Quote from: MrVat7 on 22/01/2014 08:18:32
Photon is a Pseudo particle, It just acts as both wake and a particle. For ordinary matter, they cannot exceed speed than light. Certain neutrinos have been proved to travel faster than light. Also Quantum entanglement is faster than light. 

Modern quantum theory suggests that all particles behave as both waves and particles. 

Neutrinos don't travel faster than light.  The (in)famous OPERA result that perported to show this was later amended--there was an error in their equipment: http://en.wikipedia.org/wiki/Faster-than-light_neutrino_anomaly   

No particles we've found so far travel faster than light--there is a theoretical particle called a tachyon that could, but few physicists believe it could exist, sor if it did exist, that it could ever interact with normal, sub-luminal matter or light.  For instance, you could set up an experiment to detect tachyons.  If it didn't detect a tachyon, it would emit a tachyon.  But if it emitted a tachyon, that tachyon would travel back in time, be detected and prevent itself from being emitted in the first place!

Quantum entanglement is "faster" than light, as are certain types of velocities of pulses.  A shadow can appear to move faster than light.  But none of these things transmit information faster than light.  Every time one of these superluminal effects has been examined carefully, it has been found that an server can only send information to another observer at the speed of light or less.
++++++++
▶ [Exercise]:
Based on the post about faster-than-light travel, answer yes or no to each statement, quoting the words that decide it: (a) a shadow can appear to move faster than light; (b) the OPERA result was later amended because of an equipment error; (c) most physicists believe tachyons could exist. The lines that come next are separate material and have no connection to the post above.
++++++++
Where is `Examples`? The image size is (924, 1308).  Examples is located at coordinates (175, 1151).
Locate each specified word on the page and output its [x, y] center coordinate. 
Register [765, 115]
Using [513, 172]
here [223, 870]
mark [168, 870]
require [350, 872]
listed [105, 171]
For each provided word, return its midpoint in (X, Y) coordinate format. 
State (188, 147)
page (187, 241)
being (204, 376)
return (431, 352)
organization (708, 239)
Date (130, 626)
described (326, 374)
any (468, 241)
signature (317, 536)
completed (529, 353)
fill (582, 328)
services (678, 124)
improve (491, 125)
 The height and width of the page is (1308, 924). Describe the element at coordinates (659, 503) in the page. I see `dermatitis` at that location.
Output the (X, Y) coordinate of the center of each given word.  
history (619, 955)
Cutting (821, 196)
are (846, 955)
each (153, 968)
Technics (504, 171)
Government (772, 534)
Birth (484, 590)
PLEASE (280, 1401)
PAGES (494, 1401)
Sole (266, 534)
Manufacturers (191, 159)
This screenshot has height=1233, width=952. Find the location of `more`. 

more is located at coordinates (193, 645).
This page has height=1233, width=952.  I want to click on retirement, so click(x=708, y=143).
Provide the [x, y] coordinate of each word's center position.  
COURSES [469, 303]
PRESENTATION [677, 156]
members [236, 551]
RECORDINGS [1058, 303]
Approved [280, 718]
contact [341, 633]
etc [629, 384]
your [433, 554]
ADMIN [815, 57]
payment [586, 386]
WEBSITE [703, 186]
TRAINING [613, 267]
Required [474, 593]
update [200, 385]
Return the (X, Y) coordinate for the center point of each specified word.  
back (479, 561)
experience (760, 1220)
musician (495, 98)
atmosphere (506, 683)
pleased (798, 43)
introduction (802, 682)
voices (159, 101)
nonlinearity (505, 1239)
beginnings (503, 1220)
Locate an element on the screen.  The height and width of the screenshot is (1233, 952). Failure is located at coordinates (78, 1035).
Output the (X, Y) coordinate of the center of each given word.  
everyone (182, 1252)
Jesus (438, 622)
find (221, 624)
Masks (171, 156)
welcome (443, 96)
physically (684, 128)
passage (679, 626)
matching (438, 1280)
++++++++
▶ [Solution]:
(a) Yes: "A shadow can appear to move faster than light."
(b) Yes: "was later amended--there was an error in their equipment"
(c) No: "few physicists believe it could exist"